# Forthcoming cover art from the HH weekender.



## Khorne's Fist (Jul 18, 2008)

Looks like Fulgrim caught a dose of full blown demon. It kinda answers the question about who won out, Fulgrim or the Demon.


----------



## Lord of the Night (Nov 18, 2009)

How wondrously ugly. According to notes on Warseer this book is going to be titled; _Death and Defiance_.


LotN


----------



## LazyG (Sep 15, 2008)

Khorne's Fist said:


> Looks like Fulgrim caught a dose of full blown demon. It kinda answers the question about who won out, Fulgrim or the Demon.


I think he is full demon (physically) but still in control of himself in Vengeful Spirit.


----------



## forkmaster (Jan 2, 2010)

He is a Daemon Prince! Fulgrim states that he and the daemon couldn't live on like that as it would sooner or later kill me. He later on trapped the daemon in the painting, most likely with the help of Lorgar.


----------



## Khorne's Fist (Jul 18, 2008)

I'm still leaning towards the demon having won out. Just because Fulgrim says it's true doesn't make it so.


----------



## forkmaster (Jan 2, 2010)

Khorne's Fist said:


> I'm still leaning towards the demon having won out. Just because Fulgrim says it's true doesn't make it so.


We will have to agree to disagree until the future will call tell us more thouroughly.  This novel might do that trick.

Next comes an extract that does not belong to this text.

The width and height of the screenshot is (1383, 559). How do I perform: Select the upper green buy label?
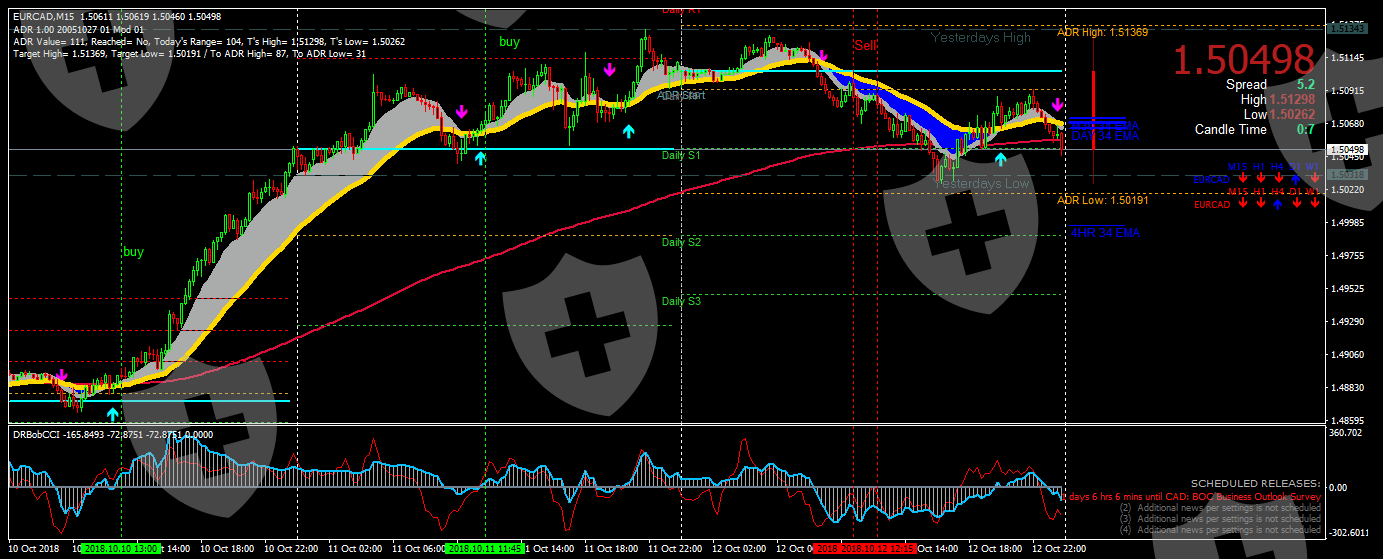point(509,42)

The reason why I think as I do, is because it's Fulgrim who talks to Perturabo alone. And at that time he is about to kill him, so it doesn't matter if he would have told the truth.


----------



## Vaz (Mar 19, 2008)

Please don't be Mcneil, please please please.


----------



## Stormxlr (Sep 11, 2013)

I wonder if now Fulgrim sees himself as perfection? Being an ugly daemon and all.


----------



## Brobaddon (Jul 14, 2012)

Considering it's 2014 and art has come a long way, you'd expect the cover would look better. Ah well, HH always had shitty artwork aside few books. 

Anyways, can't wait.


----------